A “Grande Demissão” ou em Inglês The Great Resignation foi a expressão encontrada para descrever os 4.5 milhões de trabalhadores que deixaram os seus postos de trabalho nos Estados Unidos durante o último ano da pandemia da COVID 19. Este êxodo de profissionais ocorreu principalmente em sectores como a hotelaria, retalho, cuidados de saúde, assistência social, transporte e logística. A ajuda financeira oferecida pelo governo norte-americano, durante a fase crítica da pandemia, permitiu que muitos destes profissionais aproveitassem a oportunidade para dizer não aos baixos salários, aos longos horários, ao risco de burnout e às práticas abusivas de muitos empregadores, saindo, assim, do mercado de emprego tradicional.
A gigante Amazon, conhecida por ter políticas de Customer First, leu rapidamente os sinais e procedeu a uma importante mudança no seu foco estratégico, onde, pela primeira vez, o Colaborador se transformou no centro da organização e no seu principal ativo e não o Cliente.
Hoje a Amazon, não só mudou em 180 graus o seu posicionamento como empregador, como pretende ser a Earth’s Best Employer, oferecendo um conjunto de benefícios aos seus colaboradores nunca antes visto.
Em Portugal, a pandemia também trouxe, na devida proporção, uma “Grande Demissão” em sectores que tradicionalmente pagam mal os seus trabalhadores, como a hotelaria e a restauração, que perderam dezenas de milhares de colaboradores para outros sectores. Atualmente, calcula-se que sejam necessários mais de 50 mil novos trabalhadores apenas para a Hotelaria, uma das atividades que mais emprega (ou empregava) em Portugal. No próprio Estado, apesar do número de funcionários públicos ter aumentado, também se verificou uma “Grande Demissão”, neste caso muito mais grave e com consequências muito mais sérias.

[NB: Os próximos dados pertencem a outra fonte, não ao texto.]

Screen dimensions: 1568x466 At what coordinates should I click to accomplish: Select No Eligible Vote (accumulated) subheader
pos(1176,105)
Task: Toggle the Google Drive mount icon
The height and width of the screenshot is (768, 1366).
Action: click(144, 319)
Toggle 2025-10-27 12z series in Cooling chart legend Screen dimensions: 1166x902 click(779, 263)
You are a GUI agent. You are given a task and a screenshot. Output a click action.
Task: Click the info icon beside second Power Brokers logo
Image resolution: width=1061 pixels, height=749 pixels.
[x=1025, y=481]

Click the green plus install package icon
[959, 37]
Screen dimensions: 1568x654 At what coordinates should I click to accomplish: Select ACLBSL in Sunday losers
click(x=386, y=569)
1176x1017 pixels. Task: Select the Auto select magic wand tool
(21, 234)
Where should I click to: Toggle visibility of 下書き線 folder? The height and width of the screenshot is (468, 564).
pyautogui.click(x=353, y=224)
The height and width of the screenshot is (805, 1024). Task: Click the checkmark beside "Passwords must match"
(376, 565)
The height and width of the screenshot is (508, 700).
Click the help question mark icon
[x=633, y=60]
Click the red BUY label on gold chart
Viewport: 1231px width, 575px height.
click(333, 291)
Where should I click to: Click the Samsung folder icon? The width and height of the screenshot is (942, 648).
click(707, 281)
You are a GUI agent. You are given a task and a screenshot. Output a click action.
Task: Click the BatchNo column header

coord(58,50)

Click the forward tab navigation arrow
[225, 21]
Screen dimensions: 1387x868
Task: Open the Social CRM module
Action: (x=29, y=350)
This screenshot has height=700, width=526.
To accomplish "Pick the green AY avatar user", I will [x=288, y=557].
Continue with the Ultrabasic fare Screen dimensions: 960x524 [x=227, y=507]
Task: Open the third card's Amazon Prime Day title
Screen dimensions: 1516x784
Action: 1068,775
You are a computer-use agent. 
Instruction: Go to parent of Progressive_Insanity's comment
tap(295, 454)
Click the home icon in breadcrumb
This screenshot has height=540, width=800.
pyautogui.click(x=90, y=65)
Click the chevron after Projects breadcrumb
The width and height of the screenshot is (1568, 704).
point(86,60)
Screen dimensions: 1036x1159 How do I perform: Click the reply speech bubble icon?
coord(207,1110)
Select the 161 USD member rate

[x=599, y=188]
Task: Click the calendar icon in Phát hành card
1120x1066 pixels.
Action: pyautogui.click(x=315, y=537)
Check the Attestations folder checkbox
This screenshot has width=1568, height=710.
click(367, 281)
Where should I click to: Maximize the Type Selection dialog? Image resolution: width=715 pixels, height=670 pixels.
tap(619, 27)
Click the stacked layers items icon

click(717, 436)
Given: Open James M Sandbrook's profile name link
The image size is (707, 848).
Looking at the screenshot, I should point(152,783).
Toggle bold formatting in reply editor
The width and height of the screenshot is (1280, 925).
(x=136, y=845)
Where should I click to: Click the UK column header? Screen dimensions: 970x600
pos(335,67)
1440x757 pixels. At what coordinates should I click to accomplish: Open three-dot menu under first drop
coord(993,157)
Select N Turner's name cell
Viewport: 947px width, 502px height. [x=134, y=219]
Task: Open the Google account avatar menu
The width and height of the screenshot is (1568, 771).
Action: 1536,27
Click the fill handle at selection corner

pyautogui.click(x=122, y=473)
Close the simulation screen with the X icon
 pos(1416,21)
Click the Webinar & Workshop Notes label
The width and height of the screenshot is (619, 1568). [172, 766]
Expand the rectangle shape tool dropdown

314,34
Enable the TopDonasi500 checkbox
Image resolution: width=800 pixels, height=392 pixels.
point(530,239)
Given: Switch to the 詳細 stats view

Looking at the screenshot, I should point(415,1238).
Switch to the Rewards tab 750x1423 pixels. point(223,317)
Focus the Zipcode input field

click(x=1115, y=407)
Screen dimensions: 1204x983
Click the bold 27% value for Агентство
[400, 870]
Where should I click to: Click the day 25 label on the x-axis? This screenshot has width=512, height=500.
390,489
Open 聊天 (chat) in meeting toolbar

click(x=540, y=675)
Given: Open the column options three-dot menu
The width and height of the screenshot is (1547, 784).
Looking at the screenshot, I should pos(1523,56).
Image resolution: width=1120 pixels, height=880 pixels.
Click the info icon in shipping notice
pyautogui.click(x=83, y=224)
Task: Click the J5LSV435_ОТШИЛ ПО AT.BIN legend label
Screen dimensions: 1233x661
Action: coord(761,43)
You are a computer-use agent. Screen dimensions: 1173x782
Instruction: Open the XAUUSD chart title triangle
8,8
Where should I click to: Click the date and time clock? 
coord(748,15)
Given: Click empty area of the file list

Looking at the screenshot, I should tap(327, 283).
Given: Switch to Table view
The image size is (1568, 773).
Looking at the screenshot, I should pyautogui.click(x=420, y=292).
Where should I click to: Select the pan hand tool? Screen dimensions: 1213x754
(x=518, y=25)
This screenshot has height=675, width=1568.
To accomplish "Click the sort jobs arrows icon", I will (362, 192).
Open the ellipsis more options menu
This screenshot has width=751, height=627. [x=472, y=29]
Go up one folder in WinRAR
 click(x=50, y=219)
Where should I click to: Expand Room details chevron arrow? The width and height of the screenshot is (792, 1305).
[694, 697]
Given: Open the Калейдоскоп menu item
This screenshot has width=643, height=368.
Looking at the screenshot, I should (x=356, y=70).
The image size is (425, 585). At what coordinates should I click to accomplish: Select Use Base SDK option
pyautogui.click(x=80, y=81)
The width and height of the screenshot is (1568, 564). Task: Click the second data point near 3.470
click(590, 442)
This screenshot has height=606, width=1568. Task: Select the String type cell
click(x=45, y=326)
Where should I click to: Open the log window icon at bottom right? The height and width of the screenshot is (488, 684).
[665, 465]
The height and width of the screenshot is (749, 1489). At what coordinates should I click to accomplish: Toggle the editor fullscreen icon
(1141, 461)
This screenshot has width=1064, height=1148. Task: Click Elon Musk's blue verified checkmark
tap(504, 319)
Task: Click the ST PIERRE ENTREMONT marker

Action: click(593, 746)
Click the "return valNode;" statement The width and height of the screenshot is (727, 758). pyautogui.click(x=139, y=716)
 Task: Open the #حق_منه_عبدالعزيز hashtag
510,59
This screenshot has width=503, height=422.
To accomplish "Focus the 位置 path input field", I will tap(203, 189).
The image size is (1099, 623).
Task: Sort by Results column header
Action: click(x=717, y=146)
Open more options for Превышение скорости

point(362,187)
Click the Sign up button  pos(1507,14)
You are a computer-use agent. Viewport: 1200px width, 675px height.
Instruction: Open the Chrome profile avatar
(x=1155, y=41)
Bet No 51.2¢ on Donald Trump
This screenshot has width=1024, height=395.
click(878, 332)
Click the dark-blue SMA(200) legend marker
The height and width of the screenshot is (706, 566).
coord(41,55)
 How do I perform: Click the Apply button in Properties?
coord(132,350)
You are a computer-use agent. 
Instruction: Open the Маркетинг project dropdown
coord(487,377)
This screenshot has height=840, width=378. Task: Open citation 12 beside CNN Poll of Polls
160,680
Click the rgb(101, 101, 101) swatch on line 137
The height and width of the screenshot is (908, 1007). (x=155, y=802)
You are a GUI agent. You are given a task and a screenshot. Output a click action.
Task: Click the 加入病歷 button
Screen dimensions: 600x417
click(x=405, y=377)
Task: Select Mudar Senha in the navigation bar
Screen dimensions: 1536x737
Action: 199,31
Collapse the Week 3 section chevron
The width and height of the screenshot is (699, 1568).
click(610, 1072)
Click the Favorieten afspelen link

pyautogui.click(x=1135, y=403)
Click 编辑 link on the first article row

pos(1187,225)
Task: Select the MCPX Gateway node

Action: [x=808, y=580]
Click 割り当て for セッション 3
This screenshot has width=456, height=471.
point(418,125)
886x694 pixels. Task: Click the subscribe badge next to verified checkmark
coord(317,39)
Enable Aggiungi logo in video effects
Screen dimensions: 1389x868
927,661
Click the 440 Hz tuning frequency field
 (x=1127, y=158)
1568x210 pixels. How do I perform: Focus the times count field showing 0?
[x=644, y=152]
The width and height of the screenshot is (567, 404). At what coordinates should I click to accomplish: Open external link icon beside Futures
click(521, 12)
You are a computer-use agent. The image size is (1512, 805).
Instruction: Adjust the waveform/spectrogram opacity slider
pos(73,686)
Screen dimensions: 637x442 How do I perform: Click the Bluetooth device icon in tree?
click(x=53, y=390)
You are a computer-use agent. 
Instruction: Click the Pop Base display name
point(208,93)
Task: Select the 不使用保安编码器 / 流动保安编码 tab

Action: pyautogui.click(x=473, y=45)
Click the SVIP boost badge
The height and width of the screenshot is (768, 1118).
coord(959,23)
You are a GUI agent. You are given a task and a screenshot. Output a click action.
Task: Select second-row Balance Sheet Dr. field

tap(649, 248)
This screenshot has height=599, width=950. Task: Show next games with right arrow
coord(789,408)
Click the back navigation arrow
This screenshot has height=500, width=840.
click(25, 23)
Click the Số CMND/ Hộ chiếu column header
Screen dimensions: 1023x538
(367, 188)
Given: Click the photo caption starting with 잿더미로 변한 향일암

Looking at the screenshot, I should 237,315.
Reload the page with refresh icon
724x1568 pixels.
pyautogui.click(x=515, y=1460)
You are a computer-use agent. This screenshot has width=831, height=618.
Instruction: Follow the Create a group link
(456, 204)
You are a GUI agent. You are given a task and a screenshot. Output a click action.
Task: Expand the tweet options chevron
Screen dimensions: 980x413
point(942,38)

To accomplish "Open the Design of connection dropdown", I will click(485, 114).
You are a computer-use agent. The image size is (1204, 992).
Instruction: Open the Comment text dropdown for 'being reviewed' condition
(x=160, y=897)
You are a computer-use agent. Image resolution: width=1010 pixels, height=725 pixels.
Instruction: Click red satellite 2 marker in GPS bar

Finalizado o estado de emergência em Portugal e terminada a proibição de desvinculação de médicos do Serviço Nacional de Saúde (SNS), em maio do ano passado, saíram, em média dois médicos por dia, muitos de medicina interna, para o sector privado, desgastados, desiludidos, desmotivados e acima de tudo desencantados com as condições de trabalho e com a falta de recursos técnicos e humanos.
Para a maioria das centenas de médicos que saíram nos últimos anos do SNS não foi o dinheiro que os motivou a trocar o público pelo privado, mas o risco de burnout, devido aos horários intermináveis e à pressão diária para dar resposta às solicitações de um SNS mal gerido, ineficaz e a rebentar pelas costuras, que os impedem de ter, em muitos casos, uma atividade científica ou académica, ou até mesmo uma vida familiar minimamente equilibrada e saudável.
É aqui que voltamos ao caso da Amazon que citei no início.
Enquanto o Ministério da Saúde não perceber que não tendo os seus profissionais de saúde devidamente remunerados, satisfeitos com as condições oferecidas, realizados profissionalmente, envolvidos na gestão diária e com a qualidade de vida que merecem, quem perderá será o utente, aquele que é o objeto desta grande conquista do nosso estado social que é o Serviço Nacional de Saúde.
A literacia em saúde, que consiste nas condições que reúnem o conhecimento, a motivação e as competências que facilitam o acesso, a avaliação e o uso da informação com o fim de dar suporte às decisões em saúde, constitui um elemento determinante no sucesso de qualquer política de saúde. Isto é, o Cliente do SNS, que corresponde à grande maioria da população portuguesa é quem sairá a perder com a continuação da Grande Demissão na Saúde. Mas como esses clientes não têm a possibilidade ou os meios para mudarem de fornecedor, pouco ou nada podem fazer a não ser continuar a aguentar estoicamente a falta de médicos de família, as intermináveis listas de espera, os maus diagnósticos e a correr o risco de entrar num hospital público pelos seus pés e sair por outros meios.